Another Perl attempt:
#!/usr/bin/perl -w
use strict;
use File::Slurp;
use Tie::File;
# Usage:
#
# $ perl WordCount.pl <Files>
#
# Example:
#
# $ perl WordCount.pl *.text
#
# Counts words in all files given as arguments.
# The words are taken from the file "WordList".
# The output is appended to the file "WordCount.out" in the format implied in the
# following example:
#
# File,Word1,Word2,Word3,...
# File1,0,5,3,...
# File2,6,3,4,...
# .
# .
# .
#
### Configuration
my $CaseSensitive = 1; # 0 or 1
my $OutputSeparator = ","; # another option might be "\t" (TAB)
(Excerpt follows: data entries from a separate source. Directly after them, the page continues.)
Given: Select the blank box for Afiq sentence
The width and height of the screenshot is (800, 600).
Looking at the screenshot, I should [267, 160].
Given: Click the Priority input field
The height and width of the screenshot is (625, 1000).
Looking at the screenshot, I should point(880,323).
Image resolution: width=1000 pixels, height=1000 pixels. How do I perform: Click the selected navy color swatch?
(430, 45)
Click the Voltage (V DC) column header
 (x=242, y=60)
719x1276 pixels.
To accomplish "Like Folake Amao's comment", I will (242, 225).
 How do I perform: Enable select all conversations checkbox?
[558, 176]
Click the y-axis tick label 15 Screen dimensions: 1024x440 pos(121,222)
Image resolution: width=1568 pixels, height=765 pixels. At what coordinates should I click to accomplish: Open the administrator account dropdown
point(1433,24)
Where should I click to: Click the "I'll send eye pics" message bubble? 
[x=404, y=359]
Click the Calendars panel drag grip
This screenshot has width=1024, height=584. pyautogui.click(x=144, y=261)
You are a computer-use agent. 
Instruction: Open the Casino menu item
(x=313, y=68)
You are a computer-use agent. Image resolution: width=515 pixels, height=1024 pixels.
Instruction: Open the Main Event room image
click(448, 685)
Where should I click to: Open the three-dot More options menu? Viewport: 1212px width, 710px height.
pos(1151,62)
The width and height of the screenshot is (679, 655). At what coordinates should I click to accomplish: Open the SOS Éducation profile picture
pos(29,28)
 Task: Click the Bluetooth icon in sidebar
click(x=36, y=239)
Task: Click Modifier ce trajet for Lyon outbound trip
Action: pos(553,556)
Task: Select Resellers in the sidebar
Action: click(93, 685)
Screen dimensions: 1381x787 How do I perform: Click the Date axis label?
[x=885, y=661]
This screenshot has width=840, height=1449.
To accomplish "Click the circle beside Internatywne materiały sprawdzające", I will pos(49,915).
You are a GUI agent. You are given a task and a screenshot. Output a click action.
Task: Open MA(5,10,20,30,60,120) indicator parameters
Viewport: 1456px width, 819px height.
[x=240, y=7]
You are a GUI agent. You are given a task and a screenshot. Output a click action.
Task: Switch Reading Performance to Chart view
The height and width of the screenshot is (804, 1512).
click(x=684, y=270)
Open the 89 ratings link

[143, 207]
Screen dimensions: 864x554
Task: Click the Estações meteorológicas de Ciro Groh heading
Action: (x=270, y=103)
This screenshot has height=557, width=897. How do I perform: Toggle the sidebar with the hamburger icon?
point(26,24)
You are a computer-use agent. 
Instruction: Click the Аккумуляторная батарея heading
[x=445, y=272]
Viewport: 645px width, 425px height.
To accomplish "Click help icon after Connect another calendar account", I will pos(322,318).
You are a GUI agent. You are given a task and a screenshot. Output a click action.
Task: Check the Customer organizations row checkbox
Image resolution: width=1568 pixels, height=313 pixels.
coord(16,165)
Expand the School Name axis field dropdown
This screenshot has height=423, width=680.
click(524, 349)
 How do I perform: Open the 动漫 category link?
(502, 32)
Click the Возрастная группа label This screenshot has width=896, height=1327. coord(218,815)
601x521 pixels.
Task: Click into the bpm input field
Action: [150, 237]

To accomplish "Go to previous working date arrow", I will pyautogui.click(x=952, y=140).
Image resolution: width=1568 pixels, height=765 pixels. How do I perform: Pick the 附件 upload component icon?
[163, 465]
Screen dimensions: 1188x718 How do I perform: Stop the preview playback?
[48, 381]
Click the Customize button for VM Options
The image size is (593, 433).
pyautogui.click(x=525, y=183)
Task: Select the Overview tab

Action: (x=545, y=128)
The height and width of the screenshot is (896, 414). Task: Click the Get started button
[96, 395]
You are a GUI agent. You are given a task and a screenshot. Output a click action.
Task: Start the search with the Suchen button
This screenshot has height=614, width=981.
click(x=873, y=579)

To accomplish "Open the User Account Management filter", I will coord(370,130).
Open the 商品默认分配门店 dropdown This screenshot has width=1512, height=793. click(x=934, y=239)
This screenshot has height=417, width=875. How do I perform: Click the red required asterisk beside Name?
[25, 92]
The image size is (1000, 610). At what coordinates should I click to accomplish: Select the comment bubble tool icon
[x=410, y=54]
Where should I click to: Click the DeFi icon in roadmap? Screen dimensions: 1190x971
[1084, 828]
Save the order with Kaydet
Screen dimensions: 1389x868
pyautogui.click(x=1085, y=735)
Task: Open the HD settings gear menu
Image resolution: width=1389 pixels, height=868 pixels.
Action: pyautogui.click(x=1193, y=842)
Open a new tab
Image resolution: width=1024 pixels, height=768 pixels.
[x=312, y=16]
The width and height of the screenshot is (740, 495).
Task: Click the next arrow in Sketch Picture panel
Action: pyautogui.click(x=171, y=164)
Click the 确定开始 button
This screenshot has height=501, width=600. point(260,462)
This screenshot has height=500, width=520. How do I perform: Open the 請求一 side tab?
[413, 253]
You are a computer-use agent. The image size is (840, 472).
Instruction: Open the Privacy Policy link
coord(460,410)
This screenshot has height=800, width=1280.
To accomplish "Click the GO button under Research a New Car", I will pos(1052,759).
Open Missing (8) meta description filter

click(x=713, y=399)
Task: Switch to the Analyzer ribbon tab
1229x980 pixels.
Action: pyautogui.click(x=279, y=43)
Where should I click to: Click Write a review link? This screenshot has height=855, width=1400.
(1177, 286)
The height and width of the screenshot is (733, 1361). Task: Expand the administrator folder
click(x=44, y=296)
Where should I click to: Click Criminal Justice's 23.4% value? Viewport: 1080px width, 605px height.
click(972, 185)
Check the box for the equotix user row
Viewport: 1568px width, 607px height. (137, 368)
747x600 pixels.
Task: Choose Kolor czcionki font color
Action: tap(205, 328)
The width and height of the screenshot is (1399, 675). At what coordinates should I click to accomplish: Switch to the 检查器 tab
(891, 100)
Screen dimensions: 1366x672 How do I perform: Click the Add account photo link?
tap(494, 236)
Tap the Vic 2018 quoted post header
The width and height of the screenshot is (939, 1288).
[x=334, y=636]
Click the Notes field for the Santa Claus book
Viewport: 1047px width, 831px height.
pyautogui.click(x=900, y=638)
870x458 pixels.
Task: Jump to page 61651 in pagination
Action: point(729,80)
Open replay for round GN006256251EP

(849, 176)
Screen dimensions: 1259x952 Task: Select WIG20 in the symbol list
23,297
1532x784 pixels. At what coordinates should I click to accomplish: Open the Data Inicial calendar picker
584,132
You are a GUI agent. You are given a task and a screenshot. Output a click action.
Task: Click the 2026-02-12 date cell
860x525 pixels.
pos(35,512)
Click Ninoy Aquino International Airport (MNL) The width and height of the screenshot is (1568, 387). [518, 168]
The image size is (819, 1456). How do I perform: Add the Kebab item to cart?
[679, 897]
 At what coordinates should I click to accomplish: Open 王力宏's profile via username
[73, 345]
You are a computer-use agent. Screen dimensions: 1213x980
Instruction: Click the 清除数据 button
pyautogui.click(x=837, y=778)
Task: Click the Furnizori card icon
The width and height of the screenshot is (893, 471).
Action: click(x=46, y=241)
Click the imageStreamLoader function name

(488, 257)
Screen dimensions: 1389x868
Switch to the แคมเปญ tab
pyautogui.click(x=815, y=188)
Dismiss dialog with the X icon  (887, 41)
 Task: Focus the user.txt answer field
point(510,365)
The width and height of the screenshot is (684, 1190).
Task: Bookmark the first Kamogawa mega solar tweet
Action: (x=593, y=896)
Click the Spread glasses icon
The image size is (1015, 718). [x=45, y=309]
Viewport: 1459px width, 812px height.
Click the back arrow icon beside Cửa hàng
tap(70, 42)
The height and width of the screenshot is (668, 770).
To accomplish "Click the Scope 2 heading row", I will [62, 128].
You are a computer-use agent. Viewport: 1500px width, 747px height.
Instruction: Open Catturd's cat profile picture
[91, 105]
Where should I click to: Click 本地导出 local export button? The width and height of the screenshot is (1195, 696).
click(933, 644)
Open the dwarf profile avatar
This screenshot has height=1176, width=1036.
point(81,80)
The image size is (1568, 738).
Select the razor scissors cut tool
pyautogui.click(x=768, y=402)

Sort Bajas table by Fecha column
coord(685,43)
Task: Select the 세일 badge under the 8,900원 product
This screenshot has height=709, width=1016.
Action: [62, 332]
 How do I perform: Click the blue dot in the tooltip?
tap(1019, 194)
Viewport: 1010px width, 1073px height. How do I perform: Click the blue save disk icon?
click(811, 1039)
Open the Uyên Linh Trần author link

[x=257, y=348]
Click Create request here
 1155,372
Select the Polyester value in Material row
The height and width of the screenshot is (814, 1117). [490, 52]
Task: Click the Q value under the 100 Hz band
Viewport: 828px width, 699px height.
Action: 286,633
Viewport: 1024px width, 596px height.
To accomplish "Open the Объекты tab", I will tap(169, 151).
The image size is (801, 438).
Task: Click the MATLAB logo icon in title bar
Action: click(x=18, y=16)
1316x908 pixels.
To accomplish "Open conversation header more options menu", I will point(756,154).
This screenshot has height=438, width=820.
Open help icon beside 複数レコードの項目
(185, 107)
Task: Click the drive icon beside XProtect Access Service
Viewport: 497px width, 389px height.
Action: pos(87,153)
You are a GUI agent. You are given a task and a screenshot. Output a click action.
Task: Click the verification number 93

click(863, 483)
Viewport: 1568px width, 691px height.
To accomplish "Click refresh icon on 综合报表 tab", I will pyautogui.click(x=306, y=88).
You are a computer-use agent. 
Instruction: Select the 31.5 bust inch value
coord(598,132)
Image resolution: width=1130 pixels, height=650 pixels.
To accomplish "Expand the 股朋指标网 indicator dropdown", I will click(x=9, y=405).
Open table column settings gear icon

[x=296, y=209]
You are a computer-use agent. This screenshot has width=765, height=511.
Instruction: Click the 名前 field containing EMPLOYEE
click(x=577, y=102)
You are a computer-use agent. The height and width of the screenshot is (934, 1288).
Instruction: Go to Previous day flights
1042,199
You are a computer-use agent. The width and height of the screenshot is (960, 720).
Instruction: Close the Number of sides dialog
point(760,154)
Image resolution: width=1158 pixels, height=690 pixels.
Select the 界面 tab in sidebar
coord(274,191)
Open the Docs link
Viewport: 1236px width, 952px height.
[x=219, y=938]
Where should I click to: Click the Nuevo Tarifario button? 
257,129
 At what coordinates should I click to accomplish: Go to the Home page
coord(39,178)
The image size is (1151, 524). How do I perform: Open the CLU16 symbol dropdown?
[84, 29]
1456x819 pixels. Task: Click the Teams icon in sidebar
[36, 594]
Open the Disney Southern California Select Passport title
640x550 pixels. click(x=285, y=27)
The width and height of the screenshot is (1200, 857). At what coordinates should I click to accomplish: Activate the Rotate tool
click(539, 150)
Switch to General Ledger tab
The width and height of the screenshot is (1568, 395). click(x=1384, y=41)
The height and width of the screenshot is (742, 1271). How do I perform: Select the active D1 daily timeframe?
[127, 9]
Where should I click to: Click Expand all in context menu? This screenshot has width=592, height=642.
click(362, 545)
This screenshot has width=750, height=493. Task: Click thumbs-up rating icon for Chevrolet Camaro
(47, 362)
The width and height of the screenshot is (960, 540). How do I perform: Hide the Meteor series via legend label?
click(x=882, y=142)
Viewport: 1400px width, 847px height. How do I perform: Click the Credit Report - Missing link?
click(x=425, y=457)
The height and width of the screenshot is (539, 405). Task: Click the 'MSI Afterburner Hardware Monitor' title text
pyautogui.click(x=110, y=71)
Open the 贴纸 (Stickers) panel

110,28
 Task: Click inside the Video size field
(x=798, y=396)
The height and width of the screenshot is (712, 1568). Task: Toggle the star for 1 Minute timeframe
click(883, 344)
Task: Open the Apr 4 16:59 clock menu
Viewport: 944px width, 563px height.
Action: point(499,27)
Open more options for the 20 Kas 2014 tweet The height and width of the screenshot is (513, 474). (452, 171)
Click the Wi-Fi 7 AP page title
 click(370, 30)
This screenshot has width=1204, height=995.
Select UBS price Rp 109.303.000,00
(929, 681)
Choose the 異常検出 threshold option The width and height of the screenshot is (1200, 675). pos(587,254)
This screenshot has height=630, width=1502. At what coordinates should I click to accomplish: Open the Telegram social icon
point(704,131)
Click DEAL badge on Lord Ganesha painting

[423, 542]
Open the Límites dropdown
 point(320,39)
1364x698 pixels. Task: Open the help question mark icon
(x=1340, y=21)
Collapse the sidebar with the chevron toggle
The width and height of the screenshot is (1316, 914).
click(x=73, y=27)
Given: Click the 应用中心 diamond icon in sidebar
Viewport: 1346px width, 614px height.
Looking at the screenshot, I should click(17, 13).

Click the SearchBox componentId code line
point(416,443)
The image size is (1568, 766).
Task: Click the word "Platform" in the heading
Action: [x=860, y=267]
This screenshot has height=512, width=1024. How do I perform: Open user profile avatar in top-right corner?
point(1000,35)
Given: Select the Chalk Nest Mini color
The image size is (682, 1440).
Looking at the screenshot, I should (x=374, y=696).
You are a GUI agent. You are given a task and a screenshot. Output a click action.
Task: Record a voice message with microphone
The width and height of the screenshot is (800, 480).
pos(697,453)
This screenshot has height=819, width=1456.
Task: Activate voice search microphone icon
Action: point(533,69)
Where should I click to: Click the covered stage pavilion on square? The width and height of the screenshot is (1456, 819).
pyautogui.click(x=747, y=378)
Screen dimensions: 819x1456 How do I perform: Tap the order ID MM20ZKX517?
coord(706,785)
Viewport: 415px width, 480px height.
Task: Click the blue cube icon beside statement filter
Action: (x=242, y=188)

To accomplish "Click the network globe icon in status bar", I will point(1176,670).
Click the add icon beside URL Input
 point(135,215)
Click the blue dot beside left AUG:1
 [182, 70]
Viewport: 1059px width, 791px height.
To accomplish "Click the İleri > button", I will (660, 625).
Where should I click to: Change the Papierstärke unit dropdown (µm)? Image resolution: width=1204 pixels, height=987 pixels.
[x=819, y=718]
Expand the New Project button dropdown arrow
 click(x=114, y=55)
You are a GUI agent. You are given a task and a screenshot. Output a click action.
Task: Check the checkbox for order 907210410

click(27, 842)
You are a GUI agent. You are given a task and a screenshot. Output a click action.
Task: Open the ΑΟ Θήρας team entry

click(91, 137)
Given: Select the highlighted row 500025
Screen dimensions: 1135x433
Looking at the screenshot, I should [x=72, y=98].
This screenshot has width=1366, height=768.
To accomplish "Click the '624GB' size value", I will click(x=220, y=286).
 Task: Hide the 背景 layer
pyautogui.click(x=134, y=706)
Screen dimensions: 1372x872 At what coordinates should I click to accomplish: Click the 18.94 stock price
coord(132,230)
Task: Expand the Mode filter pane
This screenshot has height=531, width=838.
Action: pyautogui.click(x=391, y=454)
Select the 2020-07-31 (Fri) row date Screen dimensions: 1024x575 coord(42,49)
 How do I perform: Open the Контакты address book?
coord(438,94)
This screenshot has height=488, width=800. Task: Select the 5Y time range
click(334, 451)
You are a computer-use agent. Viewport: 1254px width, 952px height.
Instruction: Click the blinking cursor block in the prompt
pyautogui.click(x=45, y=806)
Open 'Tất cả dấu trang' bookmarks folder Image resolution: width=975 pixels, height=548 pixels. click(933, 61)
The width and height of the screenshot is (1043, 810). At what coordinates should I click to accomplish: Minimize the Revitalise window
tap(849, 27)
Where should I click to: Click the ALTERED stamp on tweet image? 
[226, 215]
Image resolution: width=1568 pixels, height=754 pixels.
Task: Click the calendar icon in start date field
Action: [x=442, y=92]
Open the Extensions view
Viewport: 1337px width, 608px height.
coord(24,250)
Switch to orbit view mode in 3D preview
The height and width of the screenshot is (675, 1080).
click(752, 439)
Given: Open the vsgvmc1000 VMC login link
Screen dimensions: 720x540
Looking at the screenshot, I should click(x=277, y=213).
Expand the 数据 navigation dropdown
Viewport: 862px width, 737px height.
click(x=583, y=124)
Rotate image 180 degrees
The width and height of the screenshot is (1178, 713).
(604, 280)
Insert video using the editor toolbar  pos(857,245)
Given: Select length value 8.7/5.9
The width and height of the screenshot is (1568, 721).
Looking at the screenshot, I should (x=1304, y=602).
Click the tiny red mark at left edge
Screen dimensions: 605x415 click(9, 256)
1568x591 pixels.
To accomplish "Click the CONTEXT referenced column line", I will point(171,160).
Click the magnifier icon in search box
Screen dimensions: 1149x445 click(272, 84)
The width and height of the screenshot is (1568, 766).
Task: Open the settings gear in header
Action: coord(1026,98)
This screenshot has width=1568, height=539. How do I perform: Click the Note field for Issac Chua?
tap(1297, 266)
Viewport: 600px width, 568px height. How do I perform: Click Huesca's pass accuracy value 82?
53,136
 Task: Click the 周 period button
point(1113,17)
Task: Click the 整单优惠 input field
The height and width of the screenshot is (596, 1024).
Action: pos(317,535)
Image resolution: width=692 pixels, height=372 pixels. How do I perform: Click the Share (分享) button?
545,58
my $RemoveHyphenation = 0; # 0 or 1. Careful, may be too greedy.
###
my #WordList = read_file("WordList");
chomp #WordList;
tie (my #Output, 'Tie::File', "WordCount.out");
push (#Output, join ($OutputSeparator, "File", #WordList));
for my $InFile (#ARGV)
{ my $Text = read_file($InFile);
if ($RemoveHyphenation) { $Text =~ s/-\n//g; };
my %Count;
for my $Word (#WordList)
{ if ($CaseSensitive)
{ $Count{$Word} = ($Text =~ s/(\b$Word\b)/$1/g); }
else
{ $Count{$Word} = ($Text =~ s/(\b$Word\b)/$1/gi); }; };
my $OutputLine = "$InFile";
for my $Word (#WordList)
{ if ($Count{$Word})
{ $OutputLine .= $OutputSeparator . $Count{$Word}; }
else
{ $OutputLine .= $OutputSeparator . "0"; }; };
push (#Output, $OutputLine); };
untie #Output;
When I put your question in the file wc-test and Robert Gamble's answer into wc-ans-test, the Output file looks like this:
File,linux,frequencies,science,words
wc-ans-test,2,2,2,12
wc-test,1,3,1,3
This is a comma separated value (csv) file (but you can change the separator in the script). It should be readable for any spreadsheet application. For plotting graphs, I would recommend gnuplot, which is fully scriptable, so you can tweak your output independently of the input data.
To hell with big scripts. If you're willing to grab all words, try this shell fu:
cat *.txt | tr A-Z a-z | tr -cs a-z '\n' | sort | uniq -c | sort -rn |
sed '/[0-9] /&, /'
That (tested) will give you a list of all words sorted by frequency in CSV format, easily imported by your favorite spreadsheet. If you must have the stop words then try inserting grep -w -F -f stopwords.txt into the pipeline (not tested).